The problem: If a line contains "Contact (17, 2468)", it is the last one to write out; begin with the first line of the records and copy each exactly.

Stored items:
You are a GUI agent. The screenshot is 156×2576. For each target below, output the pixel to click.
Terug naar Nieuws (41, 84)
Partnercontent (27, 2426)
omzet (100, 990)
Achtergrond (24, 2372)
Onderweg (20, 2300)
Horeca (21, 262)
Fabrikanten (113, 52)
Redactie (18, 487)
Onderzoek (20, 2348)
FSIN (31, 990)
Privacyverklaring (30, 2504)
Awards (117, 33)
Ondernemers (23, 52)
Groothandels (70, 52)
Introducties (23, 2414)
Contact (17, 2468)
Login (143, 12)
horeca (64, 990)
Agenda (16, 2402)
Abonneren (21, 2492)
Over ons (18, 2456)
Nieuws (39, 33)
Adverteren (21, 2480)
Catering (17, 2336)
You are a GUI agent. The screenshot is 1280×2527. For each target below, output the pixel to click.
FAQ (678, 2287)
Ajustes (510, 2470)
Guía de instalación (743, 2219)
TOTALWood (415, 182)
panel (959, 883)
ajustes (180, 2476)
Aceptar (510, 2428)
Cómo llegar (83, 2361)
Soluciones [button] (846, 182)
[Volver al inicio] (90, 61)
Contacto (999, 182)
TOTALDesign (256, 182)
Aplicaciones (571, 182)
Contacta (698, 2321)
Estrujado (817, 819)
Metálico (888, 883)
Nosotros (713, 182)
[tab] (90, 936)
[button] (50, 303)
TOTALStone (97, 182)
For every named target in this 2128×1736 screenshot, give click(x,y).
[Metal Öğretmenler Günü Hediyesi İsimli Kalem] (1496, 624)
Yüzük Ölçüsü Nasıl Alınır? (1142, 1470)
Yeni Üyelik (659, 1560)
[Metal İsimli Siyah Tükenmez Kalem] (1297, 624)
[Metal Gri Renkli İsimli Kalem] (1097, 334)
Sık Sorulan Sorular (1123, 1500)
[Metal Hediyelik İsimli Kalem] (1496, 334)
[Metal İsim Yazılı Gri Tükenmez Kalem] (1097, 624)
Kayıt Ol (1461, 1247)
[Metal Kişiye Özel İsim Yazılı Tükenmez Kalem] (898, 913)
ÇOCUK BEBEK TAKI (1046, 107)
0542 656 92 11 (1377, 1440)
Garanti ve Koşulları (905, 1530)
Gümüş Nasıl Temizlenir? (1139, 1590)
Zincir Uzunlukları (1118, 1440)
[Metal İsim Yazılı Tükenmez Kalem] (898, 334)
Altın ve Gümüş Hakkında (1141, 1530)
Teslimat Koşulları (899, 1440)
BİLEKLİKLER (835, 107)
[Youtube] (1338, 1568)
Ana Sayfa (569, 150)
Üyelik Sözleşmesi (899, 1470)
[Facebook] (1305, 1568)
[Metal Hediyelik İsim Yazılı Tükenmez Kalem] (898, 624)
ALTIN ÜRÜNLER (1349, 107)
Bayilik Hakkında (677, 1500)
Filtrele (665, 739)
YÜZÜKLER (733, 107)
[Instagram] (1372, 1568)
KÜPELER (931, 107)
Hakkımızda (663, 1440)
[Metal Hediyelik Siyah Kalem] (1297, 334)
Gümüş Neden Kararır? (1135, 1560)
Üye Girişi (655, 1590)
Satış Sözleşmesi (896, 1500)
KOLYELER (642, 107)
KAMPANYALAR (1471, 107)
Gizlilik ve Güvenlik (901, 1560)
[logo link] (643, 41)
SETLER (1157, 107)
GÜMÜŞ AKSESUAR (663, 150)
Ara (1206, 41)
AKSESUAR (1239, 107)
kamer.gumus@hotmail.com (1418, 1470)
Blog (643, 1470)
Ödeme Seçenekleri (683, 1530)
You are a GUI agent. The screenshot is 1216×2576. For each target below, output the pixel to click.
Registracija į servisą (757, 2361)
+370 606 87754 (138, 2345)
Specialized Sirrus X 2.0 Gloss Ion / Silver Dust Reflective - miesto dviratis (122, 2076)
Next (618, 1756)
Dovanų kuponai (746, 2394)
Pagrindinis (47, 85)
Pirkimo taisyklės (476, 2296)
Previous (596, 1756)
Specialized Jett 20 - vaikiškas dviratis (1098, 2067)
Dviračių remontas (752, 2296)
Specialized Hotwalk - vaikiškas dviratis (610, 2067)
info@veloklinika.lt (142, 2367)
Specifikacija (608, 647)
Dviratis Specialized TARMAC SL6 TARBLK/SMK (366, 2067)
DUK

Expected answer:
You are a GUI agent. The screenshot is 156×2576. For each target below, output the pixel to click.
Terug naar Nieuws (41, 84)
Partnercontent (27, 2426)
omzet (100, 990)
Achtergrond (24, 2372)
Onderweg (20, 2300)
Horeca (21, 262)
Fabrikanten (113, 52)
Redactie (18, 487)
Onderzoek (20, 2348)
FSIN (31, 990)
Privacyverklaring (30, 2504)
Awards (117, 33)
Ondernemers (23, 52)
Groothandels (70, 52)
Introducties (23, 2414)
Contact (17, 2468)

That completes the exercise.